L’oppression et la violence envers les femmes asiatiques « ouvrent la porte à tout le débat du racisme antiasiatique » aux États-Unis, ajoute le spécialiste, pour qui les attaques d’Atlanta pourraient contribuer à cristalliser la mobilisation pour les droits des Asiatiques. « S’il y avait un mouvement Asian Lives Matter, par exemple, je pense qu’aucun parti, pas même les républicains, ne pourrait s’y attaquer mur à mur », dit le professeur, en soulignant que le changement est souvent une question de pouvoir politique.

Vives tensions

Robert Aaron Long, 21 ans, a affirmé mercredi « avoir agi sans mobile raciste », selon un responsable de la police locale, qui a précisé que le jeune homme avait « reconnu sa responsabilité ». D’après les autorités, le tireur pourrait souffrir d’une « dépendance sexuelle ». Il aurait insinué « qu’il avait des problèmes de dépendance sexuelle potentielle, et pourrait avoir fréquenté plusieurs de ces lieux dans le passé ».

Mais la triple attaque, dans laquelle ont péri six femmes d’origine asiatique, dont quatre d’origine sud-coréenne, survient dans un contexte d’inquiétudes croissantes au sein de la population américaine d’origine asiatique, qui dénonce une hausse des agressions racistes.

PHOTO CHRISTOPHER ALUKA BERRY, REUTERS

L’Aromatherapy Spa fait partie des établissements visés par le tireur qui a fait huit morts mardi dans des salons de massage asiatiques d’Atlanta.

« Je sais que les Américains d’origine asiatique sont très inquiets », a réagi mercredi le président Joe Biden. « Je pense que c’est très, très préoccupant », a-t-il ajouté.

Le suspect avait été appréhendé mardi soir à l’issue d’une course poursuite, à plus de 240 km au sud d’Atlanta, capitale de l’État de Géorgie.
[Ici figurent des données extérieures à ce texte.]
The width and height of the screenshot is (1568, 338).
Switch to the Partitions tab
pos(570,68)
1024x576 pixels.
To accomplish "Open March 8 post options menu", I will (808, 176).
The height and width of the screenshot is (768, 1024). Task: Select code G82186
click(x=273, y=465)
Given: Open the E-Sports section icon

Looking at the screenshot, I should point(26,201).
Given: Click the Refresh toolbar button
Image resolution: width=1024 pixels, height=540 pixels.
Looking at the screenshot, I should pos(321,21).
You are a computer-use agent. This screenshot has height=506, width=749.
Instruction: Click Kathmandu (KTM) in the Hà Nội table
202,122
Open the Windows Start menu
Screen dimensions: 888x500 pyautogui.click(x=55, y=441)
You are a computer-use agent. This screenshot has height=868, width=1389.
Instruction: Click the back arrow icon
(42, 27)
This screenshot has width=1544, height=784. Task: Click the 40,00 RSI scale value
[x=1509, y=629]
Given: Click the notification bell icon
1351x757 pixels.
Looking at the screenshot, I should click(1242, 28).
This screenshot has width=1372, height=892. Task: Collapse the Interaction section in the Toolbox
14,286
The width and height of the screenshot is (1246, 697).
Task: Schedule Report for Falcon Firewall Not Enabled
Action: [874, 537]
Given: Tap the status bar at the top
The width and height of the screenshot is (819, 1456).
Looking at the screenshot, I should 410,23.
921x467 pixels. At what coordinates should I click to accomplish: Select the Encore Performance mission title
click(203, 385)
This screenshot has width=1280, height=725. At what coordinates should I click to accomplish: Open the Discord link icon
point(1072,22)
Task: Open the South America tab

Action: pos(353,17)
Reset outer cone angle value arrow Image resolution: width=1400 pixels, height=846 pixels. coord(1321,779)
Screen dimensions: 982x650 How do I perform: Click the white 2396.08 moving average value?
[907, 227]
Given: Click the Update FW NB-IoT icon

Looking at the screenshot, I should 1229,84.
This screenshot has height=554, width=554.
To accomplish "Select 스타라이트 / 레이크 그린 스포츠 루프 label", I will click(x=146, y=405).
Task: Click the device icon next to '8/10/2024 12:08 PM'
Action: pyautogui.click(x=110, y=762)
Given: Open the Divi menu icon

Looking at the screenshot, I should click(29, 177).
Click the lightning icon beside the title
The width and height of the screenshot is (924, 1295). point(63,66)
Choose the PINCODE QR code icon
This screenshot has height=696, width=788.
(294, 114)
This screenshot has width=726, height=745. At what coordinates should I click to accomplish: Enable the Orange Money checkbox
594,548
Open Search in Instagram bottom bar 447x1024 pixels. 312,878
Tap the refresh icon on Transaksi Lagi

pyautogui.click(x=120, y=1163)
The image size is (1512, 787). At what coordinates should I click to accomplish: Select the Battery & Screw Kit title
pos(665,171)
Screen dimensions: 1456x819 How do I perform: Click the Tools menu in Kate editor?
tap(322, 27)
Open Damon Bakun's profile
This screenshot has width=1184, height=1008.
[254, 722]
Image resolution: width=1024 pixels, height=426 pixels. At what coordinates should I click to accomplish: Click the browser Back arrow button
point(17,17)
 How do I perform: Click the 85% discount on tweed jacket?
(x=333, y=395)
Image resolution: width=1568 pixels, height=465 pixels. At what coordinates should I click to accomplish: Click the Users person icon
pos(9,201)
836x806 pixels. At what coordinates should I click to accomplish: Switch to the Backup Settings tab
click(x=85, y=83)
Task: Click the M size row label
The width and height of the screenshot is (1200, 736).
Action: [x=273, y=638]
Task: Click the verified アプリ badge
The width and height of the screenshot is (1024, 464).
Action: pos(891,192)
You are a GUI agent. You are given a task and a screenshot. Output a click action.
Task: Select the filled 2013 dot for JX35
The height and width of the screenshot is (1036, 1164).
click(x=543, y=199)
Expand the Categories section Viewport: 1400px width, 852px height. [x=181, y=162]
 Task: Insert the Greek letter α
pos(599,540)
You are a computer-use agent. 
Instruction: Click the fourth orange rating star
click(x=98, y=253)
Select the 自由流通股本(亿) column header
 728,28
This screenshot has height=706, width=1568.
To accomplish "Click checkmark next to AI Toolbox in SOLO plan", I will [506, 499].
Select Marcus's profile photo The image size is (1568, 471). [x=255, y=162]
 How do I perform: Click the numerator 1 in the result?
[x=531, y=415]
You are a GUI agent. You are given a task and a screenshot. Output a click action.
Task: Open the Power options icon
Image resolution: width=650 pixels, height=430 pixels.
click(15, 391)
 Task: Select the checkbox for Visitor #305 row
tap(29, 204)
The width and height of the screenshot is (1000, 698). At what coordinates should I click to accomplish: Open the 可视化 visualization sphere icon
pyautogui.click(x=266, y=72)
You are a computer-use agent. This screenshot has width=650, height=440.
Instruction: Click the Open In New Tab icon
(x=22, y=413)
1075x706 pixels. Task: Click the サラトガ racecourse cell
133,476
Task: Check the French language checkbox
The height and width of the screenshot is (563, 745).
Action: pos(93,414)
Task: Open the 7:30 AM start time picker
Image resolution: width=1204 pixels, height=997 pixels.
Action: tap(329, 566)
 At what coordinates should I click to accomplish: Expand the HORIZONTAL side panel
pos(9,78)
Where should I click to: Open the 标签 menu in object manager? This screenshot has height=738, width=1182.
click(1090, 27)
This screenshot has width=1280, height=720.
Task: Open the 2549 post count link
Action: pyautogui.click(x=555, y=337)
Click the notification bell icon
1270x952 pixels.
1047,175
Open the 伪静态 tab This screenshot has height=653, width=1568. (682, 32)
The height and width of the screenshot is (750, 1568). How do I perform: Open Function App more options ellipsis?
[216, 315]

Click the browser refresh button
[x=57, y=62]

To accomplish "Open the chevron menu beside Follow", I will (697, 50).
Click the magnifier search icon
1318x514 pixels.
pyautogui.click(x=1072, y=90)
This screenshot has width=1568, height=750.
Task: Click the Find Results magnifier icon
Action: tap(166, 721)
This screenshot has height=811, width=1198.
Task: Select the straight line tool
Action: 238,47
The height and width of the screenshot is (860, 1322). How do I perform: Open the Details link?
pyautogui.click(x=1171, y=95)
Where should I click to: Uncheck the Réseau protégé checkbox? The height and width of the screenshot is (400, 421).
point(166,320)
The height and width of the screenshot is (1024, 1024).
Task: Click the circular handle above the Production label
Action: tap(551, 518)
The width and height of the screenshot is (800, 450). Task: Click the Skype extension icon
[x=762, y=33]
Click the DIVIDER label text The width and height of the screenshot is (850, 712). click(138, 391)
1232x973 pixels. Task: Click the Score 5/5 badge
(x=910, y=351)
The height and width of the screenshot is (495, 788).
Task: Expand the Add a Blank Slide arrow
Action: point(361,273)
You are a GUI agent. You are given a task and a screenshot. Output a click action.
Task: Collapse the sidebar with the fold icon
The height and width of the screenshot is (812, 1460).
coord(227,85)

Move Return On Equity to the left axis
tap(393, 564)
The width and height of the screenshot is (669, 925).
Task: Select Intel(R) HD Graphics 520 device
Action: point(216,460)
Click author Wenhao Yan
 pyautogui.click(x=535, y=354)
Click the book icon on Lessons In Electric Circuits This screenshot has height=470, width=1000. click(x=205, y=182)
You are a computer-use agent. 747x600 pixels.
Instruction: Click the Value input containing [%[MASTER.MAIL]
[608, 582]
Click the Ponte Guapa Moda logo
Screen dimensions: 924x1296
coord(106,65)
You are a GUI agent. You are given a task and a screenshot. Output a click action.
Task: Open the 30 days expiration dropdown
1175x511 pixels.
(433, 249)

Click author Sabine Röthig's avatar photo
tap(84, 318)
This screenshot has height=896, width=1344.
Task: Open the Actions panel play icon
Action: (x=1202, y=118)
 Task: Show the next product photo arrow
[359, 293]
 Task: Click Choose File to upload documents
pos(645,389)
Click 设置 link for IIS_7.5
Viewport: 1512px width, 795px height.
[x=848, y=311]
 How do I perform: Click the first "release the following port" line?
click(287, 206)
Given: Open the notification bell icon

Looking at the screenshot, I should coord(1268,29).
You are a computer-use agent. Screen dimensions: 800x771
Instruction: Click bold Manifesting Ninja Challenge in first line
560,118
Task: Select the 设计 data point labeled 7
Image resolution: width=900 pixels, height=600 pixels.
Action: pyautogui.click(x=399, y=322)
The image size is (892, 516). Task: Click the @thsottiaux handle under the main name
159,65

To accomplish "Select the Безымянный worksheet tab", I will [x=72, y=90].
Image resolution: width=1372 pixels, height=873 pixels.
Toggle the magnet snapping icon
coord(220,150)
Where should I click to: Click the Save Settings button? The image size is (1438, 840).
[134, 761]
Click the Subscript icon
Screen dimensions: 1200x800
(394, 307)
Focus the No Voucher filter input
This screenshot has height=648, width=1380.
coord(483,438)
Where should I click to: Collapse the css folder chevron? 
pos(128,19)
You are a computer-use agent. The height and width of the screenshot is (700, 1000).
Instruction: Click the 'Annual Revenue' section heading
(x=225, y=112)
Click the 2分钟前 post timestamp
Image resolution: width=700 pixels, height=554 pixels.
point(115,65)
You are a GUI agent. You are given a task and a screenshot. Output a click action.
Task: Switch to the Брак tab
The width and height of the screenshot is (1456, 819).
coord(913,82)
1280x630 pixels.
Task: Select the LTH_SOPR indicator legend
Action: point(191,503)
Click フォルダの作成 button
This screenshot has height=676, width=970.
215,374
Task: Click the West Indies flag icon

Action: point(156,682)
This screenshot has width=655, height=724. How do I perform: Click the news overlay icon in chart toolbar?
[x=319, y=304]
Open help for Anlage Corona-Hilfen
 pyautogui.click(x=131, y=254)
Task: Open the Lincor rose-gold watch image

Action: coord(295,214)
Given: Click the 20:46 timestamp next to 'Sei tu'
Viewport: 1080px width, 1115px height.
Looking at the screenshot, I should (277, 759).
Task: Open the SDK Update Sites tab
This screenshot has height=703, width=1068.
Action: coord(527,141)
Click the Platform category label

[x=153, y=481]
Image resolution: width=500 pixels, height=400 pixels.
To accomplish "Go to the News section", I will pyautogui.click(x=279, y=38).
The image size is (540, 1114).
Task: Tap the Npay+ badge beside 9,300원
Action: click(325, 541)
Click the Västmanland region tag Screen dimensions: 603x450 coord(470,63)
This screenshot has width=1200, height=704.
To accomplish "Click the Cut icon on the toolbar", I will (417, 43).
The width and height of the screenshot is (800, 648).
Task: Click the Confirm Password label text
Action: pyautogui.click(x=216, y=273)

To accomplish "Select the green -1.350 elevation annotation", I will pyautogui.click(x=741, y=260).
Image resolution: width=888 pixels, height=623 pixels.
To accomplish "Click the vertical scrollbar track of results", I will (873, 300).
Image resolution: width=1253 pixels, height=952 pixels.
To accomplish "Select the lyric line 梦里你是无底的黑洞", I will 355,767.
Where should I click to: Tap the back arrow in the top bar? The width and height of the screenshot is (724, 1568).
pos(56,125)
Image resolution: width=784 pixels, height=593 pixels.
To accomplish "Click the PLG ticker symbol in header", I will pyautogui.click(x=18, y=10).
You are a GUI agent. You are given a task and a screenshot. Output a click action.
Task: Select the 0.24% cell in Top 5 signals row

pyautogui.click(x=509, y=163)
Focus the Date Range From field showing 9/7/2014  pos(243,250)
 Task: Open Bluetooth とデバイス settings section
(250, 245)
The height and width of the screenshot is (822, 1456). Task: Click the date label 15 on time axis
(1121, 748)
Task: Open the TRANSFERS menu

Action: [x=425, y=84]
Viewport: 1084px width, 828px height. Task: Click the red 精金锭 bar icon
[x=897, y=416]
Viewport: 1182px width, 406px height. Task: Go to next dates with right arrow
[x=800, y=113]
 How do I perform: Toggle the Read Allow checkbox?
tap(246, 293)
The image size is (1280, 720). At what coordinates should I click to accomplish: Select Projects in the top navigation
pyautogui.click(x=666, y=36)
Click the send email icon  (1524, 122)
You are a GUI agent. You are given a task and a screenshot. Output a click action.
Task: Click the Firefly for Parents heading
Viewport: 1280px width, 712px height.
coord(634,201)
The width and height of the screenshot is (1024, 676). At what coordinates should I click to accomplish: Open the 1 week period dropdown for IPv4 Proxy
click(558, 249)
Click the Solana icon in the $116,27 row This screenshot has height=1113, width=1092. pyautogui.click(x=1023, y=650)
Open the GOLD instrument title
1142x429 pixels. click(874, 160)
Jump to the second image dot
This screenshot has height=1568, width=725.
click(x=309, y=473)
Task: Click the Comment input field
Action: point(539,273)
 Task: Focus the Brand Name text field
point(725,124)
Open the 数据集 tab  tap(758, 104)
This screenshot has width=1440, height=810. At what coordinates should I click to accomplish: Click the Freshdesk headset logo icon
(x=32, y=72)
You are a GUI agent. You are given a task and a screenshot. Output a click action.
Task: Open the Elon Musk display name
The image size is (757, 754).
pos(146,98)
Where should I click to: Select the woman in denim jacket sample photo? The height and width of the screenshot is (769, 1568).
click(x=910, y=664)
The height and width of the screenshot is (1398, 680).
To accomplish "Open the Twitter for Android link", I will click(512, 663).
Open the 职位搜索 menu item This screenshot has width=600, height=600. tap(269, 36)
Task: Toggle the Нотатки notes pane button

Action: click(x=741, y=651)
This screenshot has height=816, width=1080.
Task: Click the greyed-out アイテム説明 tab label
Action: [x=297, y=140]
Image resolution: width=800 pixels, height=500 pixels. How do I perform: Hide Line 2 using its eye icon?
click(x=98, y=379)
Il devrait être inculpé de meurtres, selon les autorités locales. Il est suspecté d’avoir d’abord pris pour cible un salon de massage asiatique à environ 50 km d’Atlanta, où les secours ont compté quatre morts et deux blessés.

En visite en Corée du Sud, le chef de la diplomatie américaine, Antony Blinken, s’est dit « atterré par cette violence qui n’a pas sa place en Amérique ou ailleurs ». L’ancien président Barack Obama a lui aussi réagi. « L’identité des victimes illustre une hausse inquiétante de la violence contre les Asiatiques qui doit cesser », a tweeté le démocrate, ajoutant que les États-Unis ont « continué à négliger l’épidémie de violences par armes à feu qui dure depuis très longtemps en Amérique ».

« Les tueries [de mardi] nous rappellent encore une fois de façon tragique que nous avons encore beaucoup de travail à faire pour mettre en œuvre des lois encadrant les armes à feu et pour éradiquer la haine et la violence », a poursuivi M. Obama.

Boucs émissaires

Deux bouquets de fleurs ont été déposés mercredi devant la porte du salon de massage Aromatherapy Spa, l’un des établissements visés. « Au cours de l’année dernière, nous avons constaté du racisme, des discriminations et une résurgence des violences contre les Américains d’origine asiatique, désignés comme boucs émissaires de la pandémie », a déploré Sam Park, représentant local de la communauté.

« Maintenant, j’ai un peu peur », a déclaré Alice Hung, étudiante californienne de 22 ans originaire de Taiwan, et venue à Atlanta pour les vacances. « Encore une fois, nous voyons que la haine est meurtrière », a aussi lancé mardi soir le sénateur démocrate de Géorgie Raphael Warnock.

Ces attaques surviennent après la parution d’un rapport de l’organisme Stop AAPI Hate selon lequel près de 70 % des personnes d’origine asiatique sondées ont été victimes de harcèlement verbal et un peu plus d’une sur dix a été agressée physiquement, de mars 2020 à février 2021. Mardi, la police de New York a annoncé l’envoi de patrouilles en renfort dans les zones à forte concentration d’habitants d’origine asiatique.